Dalam sejarah gereja dan penyusunan kanon Kitab Suci, terdapat sejumlah kitab yang dikenal sebagai kitab-kitab apokrifa. Istilah ini merujuk kepada tulisan-tulisan yang muncul di antara masa Perjanjian Lama dan Perjanjian Baru, khususnya dalam periode yang sering disebut sebagai empat ratus tahun yang sunyi.
Kitab-kitab ini tidak dimasukkan ke dalam kanon Alkitab oleh mayoritas gereja Protestan, karena dianggap tidak memiliki otoritas ilahi yang sejajar dengan Kitab Suci yang diilhamkan oleh Roh Kudus. Namun demikian, kitab-kitab apokrifa tetap memiliki nilai sejarah dan konteks yang dapat memperkaya pemahaman kita terhadap latar budaya, sosial, dan spiritual umat Allah menjelang kedatangan Mesias.
Manfaat Membaca Kitab Apokrifa
Membaca kitab-kitab apokrifa dapat membantu kita:
- Memahami kondisi rohani, politik, dan budaya umat Israel antara zaman nabi Maleakhi dan Yohanes Pembaptis.
- Mengenali harapan-harapan mesianik dan kerinduan akan pemulihan yang kuat menjelang kedatangan Yesus Kristus.
- Melihat bagaimana Allah tetap bekerja dalam sejarah, meskipun tidak ada pewahyuan kanonik selama periode itu.

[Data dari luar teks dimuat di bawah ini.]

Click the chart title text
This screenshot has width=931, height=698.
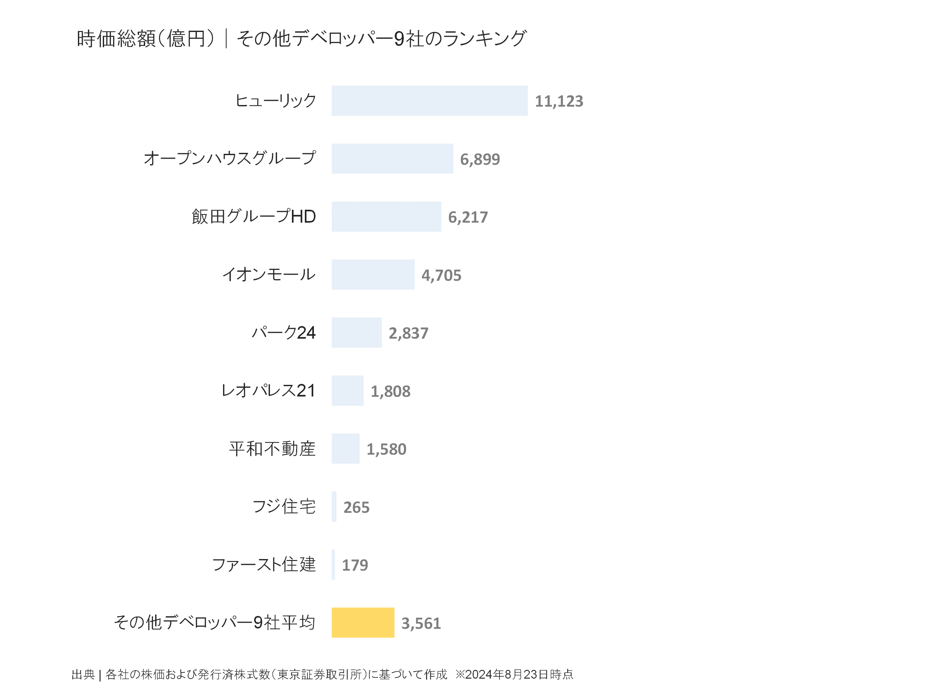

- Mendapatkan wawasan kontekstual yang memperdalam pemahaman kita ketika membaca Injil dan kitab-kitab Perjanjian Baru.
Sikap Bijak dalam Membaca
Meskipun berguna, kitab-kitab apokrifa tidak boleh dijadikan dasar doktrin. Hanya Kitab Suci — yang diilhamkan oleh Roh Kudus dan diteguhkan oleh tubuh Kristus — yang menjadi fondasi iman dan pengajaran kita. Kitab-kitab ini bisa dibaca sebagai catatan sejarah dan kesaksian umat, namun tidak disetarakan dengan Firman Allah yang hidup.
Seperti yang tertulis dalam 2 Timotius 3:16: "Segala tulisan yang diilhamkan Allah memang bermanfaat untuk mengajar, menyatakan kesalahan, memperbaiki kelakuan, dan mendidik orang dalam kebenaran."
Kesimpulan
Apakah orang Kristen boleh membaca kitab-kitab apokrifa? Ya, asalkan dilakukan dengan hati yang tunduk kepada Roh Kudus dan pengertian bahwa hanya Alkitab yang merupakan Firman Tuhan yang diilhamkan secara ilahi. Kitab-kitab ini bisa memperkaya wawasan, tetapi tidak boleh menggantikan atau merelatifkan otoritas Kitab Suci.
Biarlah kita membaca segala sesuatu dengan hikmat, dan biarlah Firman yang hidup — yang menyatakan Yesus Kristus sebagai Pusatnya — senantiasa menjadi terang bagi jalan kita.